After the Second World War ended, the Jewish population started moving out of Ocean Hill, relocating to Long Island and Queens. At the same time, Puerto Ricans and African Americans began moving in. By the late 1960s, Ocean Hill and Bedford-Stuyvesant formed the largest Black community in the United States.
THREE STRIKES
Ocean Hill was the nexus of a series of city-wide school strikes, ground zero for the escalating racial, religious, and class tensions that roiled the city in the late 60s.
During the mid-1960s in NYC, the Black dropout rate was double that of the rate among the student body as a whole. At J.H.S 271, the flagship school in the Ocean Hill - Brownsville district, 73 percent of the pupils were below grade level in reading, and 84 percent were below grade in math.1 Overcrowding was so bad that kids had to go to school in shifts.
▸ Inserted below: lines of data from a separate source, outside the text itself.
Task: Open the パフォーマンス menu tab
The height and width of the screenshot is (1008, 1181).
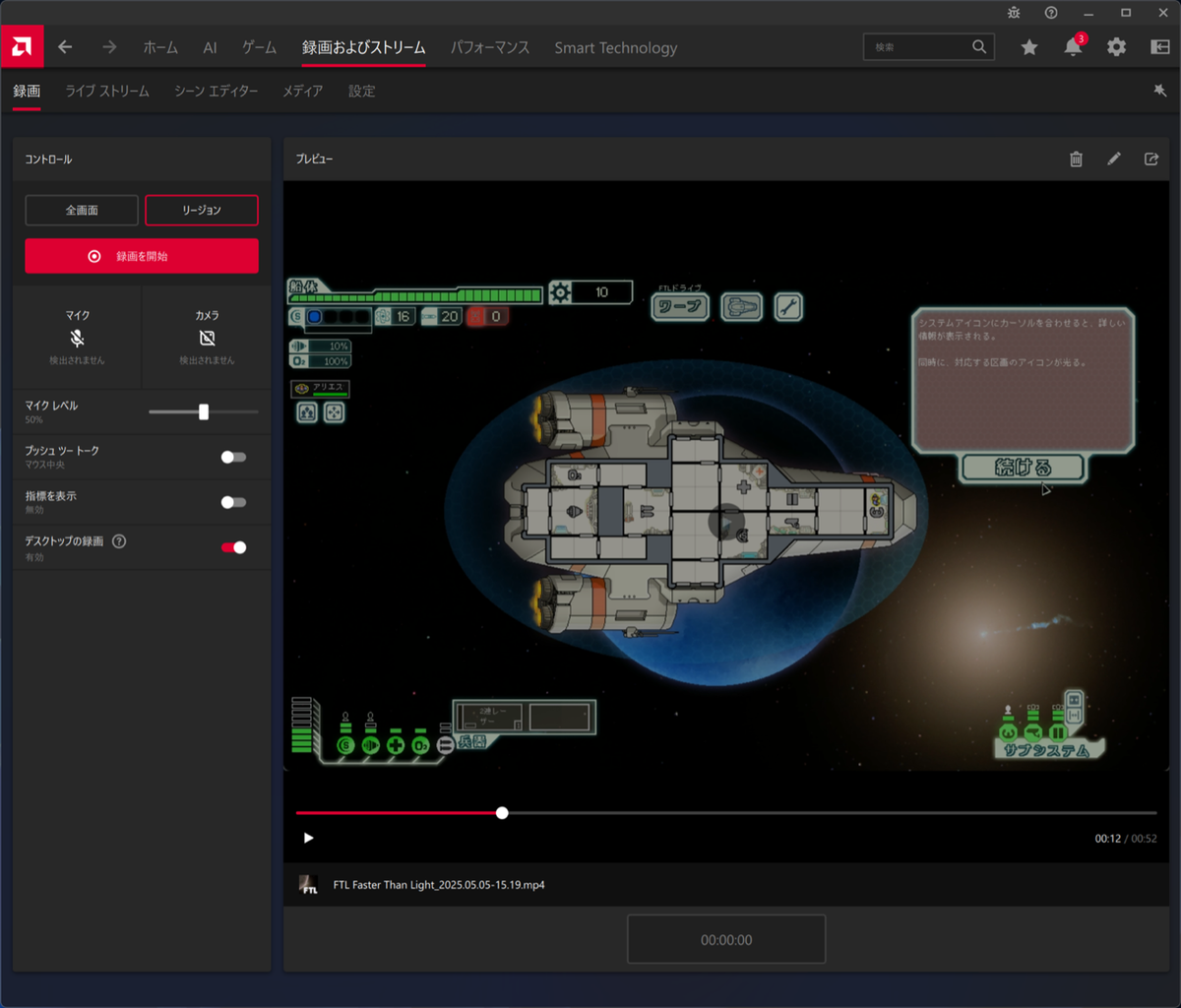Action: click(490, 47)
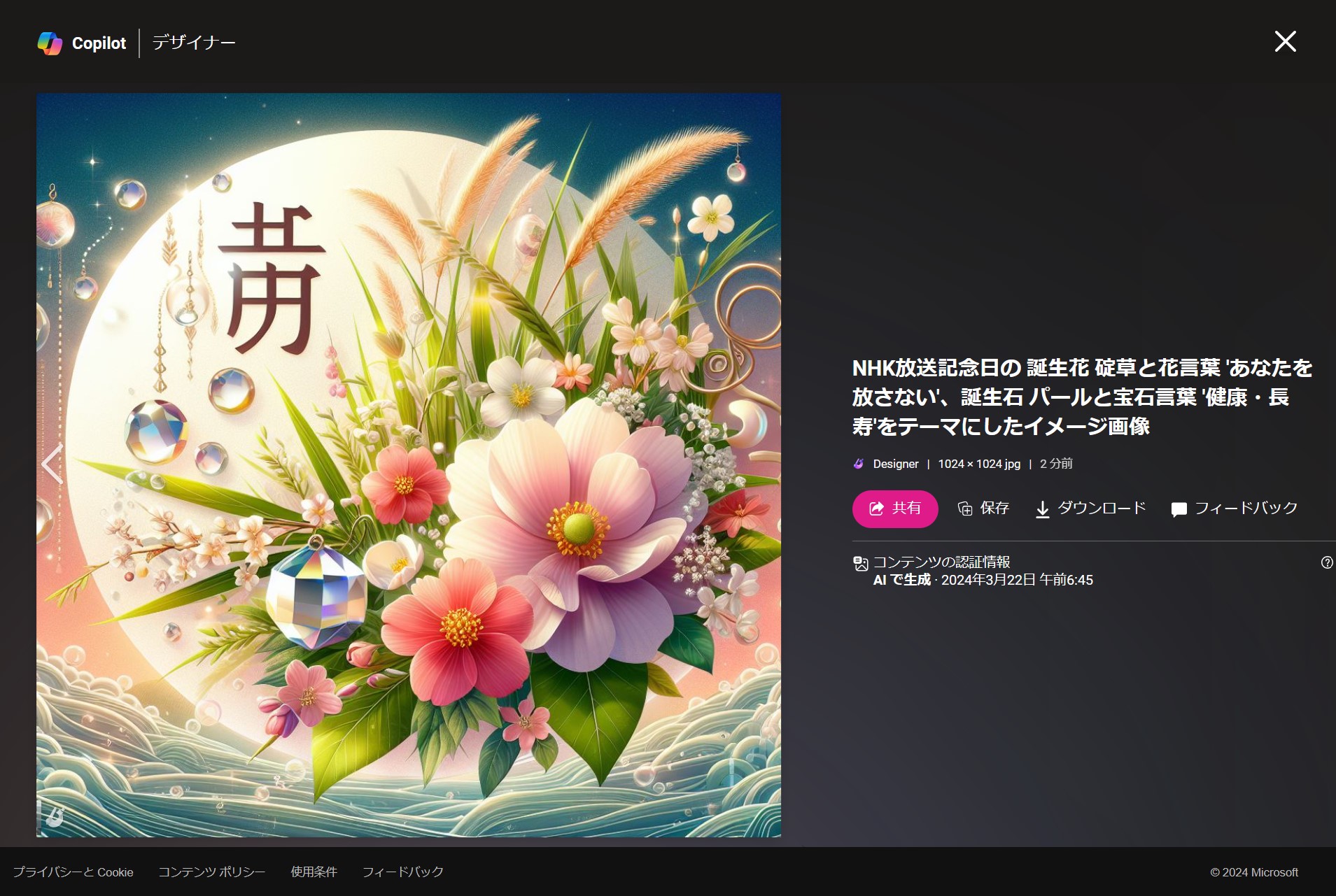Screen dimensions: 1336x896
Task: Open フィードバック next to download
Action: (1235, 509)
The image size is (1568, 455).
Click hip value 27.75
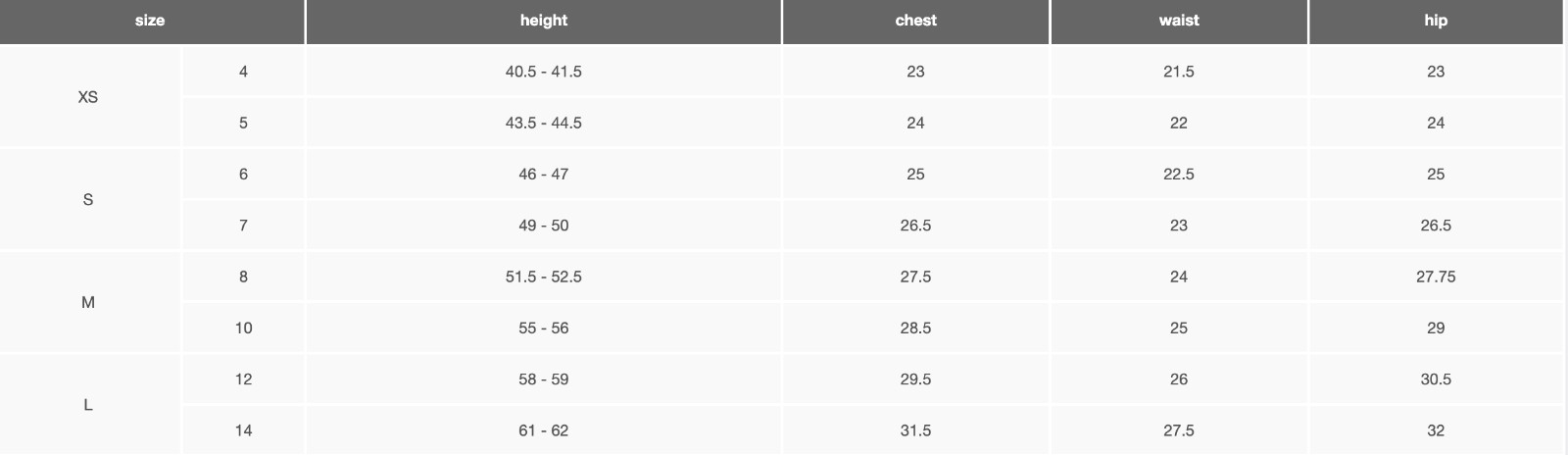coord(1436,277)
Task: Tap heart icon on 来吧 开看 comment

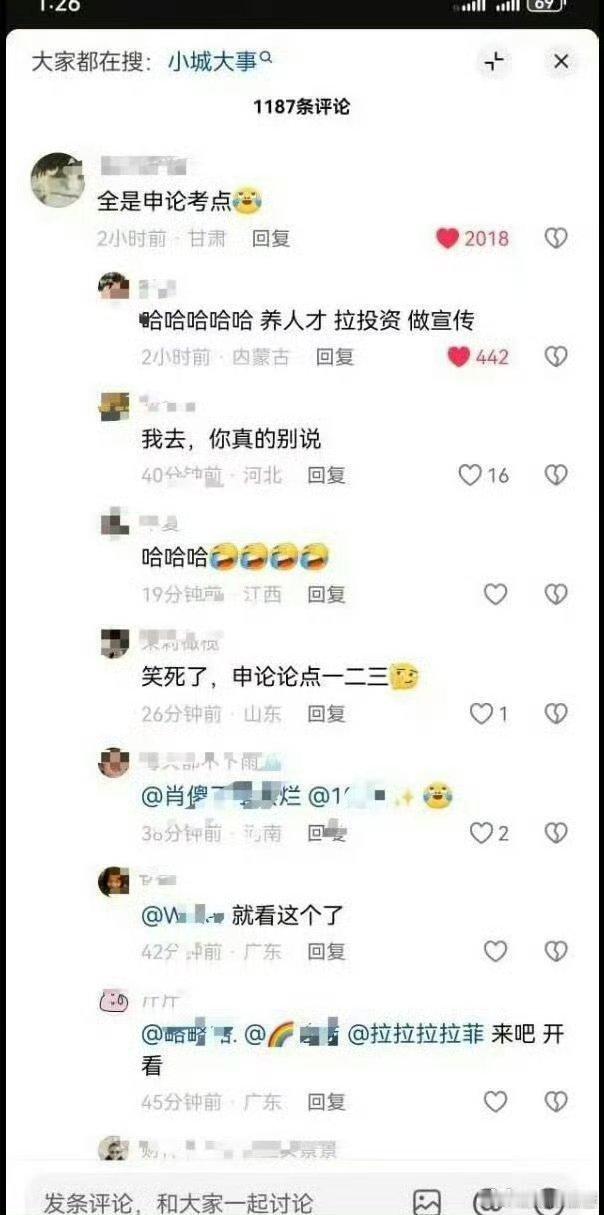Action: (x=495, y=1102)
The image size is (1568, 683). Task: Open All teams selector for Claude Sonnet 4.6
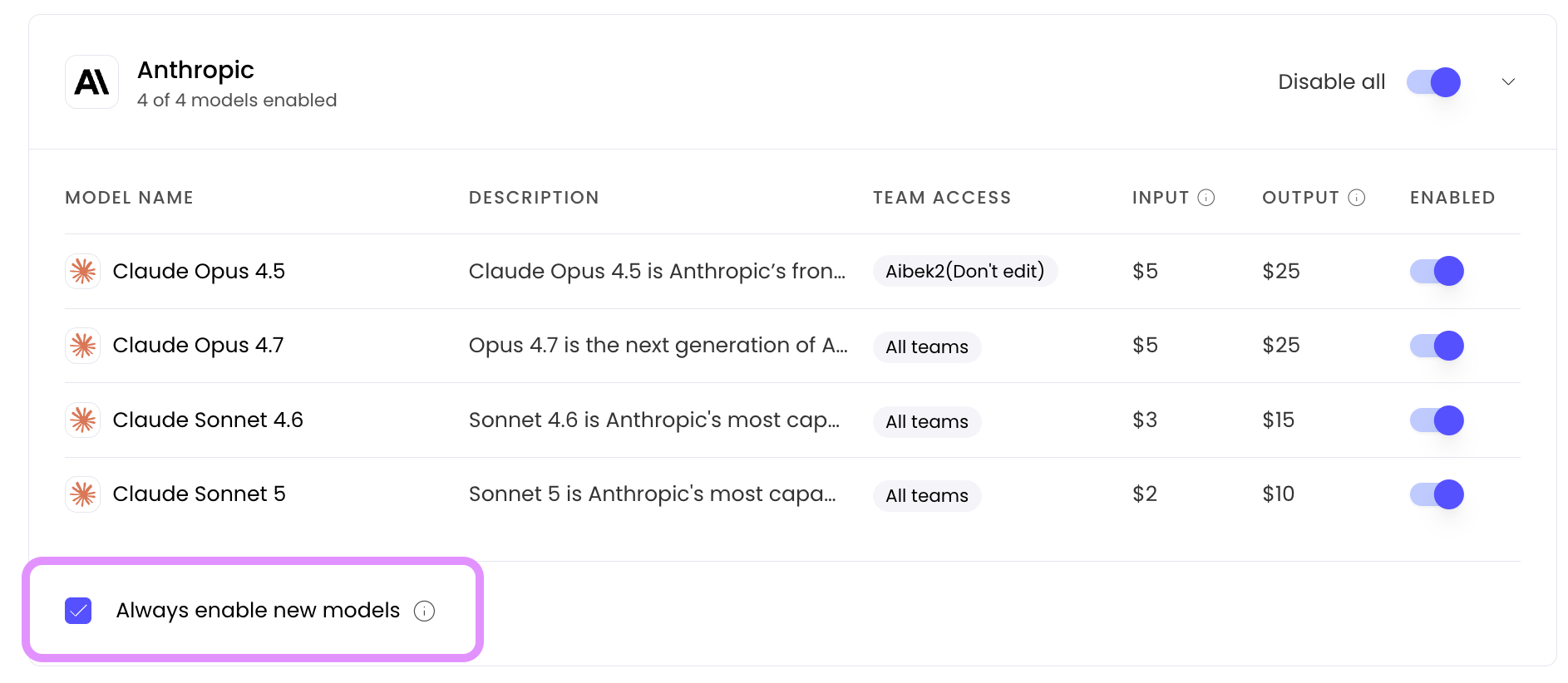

Parents were frustrated that the members of the predominantly white local school board, none of whom lived in the neighborhood, did not represent them. They called for community control of the schools. Mayor John Lindsay agreed and, with help from the Ford Foundation, established three decentralized school districts (Ocean Hill-Brownsville, Harlem, and the Lower East Side) as a pilot program for the rest of the city.
Some of the changes these new school districts implemented included hiring additional minority teachers, teaching more Black and African history, de-emphasizing grades, and, in the case of a predominantly Puerto Rican school, instituting a fully bilingual curriculum. What’s not to like? Well, for the United Federation of Teachers (UFT), led by Al Shanker, plenty. Decentralizing the school districts meant undermining the union's power, and some teachers resented having to answer directly to parents’ demands.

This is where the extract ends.